### Data records
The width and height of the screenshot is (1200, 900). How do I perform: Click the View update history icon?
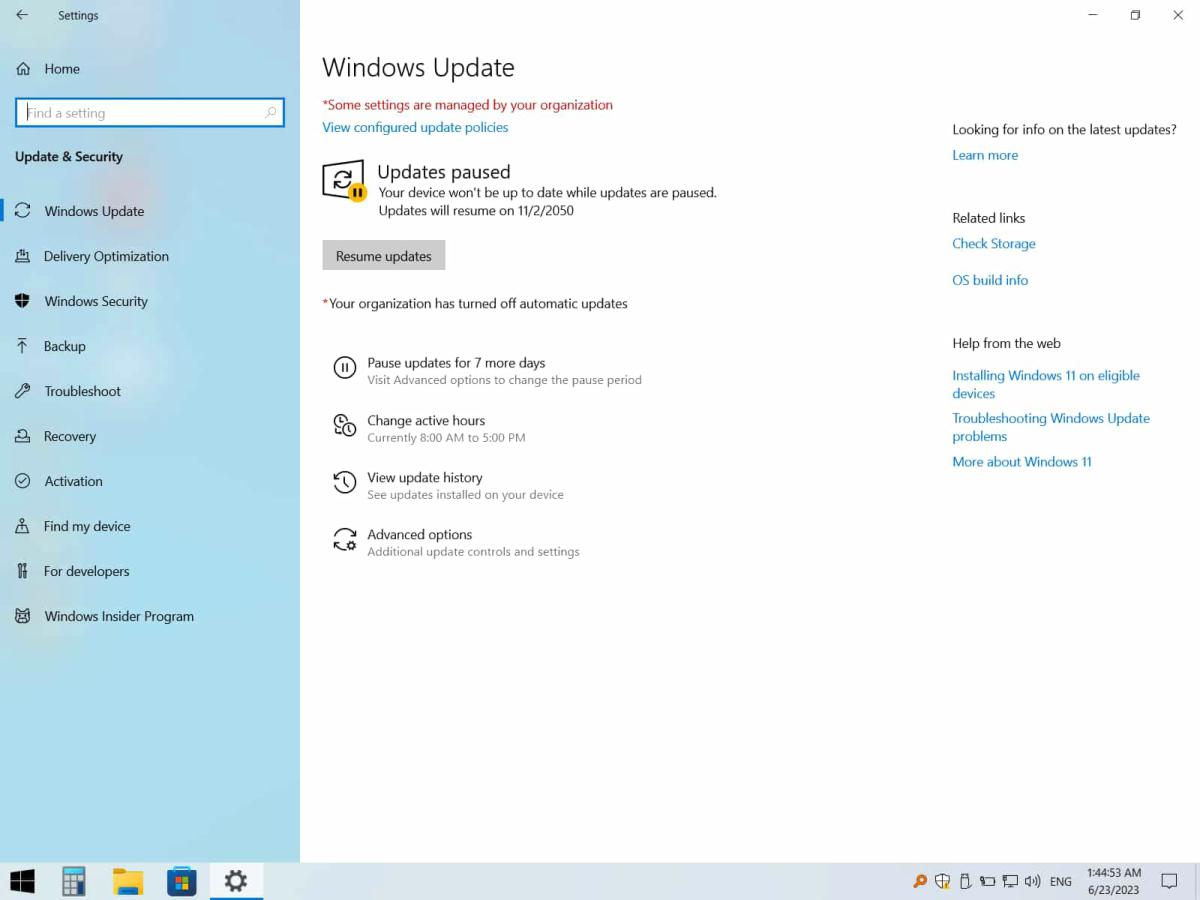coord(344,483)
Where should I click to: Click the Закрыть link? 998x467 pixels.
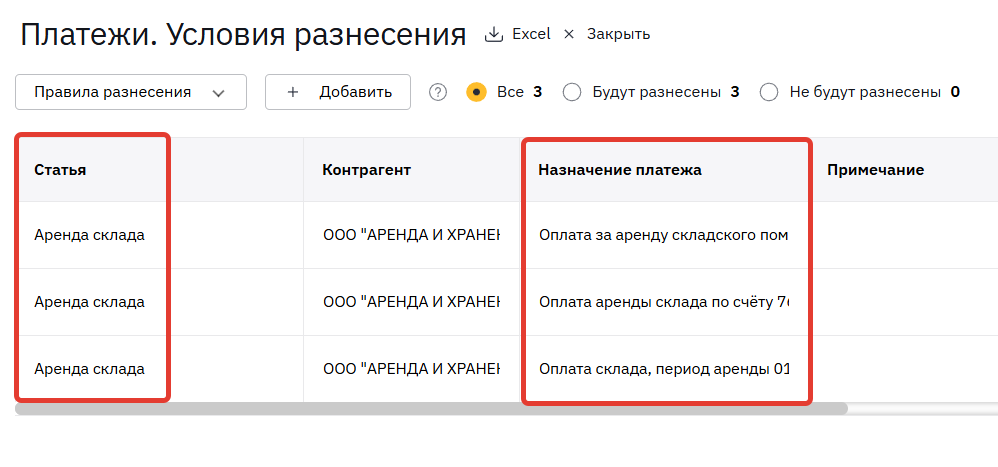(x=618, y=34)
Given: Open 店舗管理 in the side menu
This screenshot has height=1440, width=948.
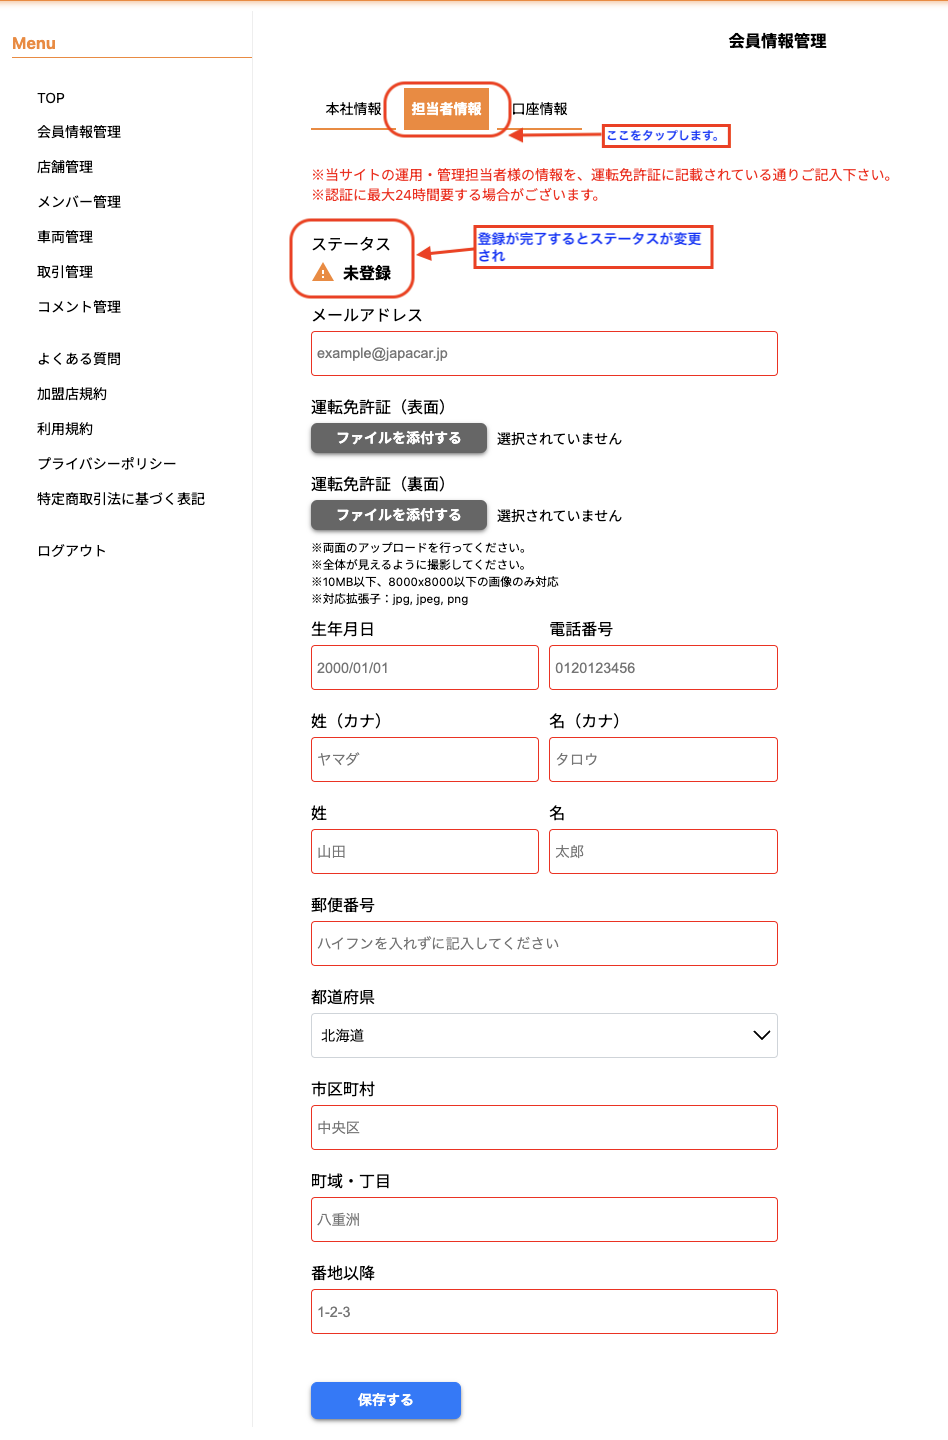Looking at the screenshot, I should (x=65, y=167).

### Activity
Exclude every image and return the material above exactly.

### Exercise output
The width and height of the screenshot is (1200, 900). How do I perform: Click the View update history icon?
coord(344,483)
Where should I click to: Click the Закрыть link? 998x467 pixels.
(x=618, y=34)
Given: Open 店舗管理 in the side menu
This screenshot has height=1440, width=948.
Looking at the screenshot, I should (x=65, y=167).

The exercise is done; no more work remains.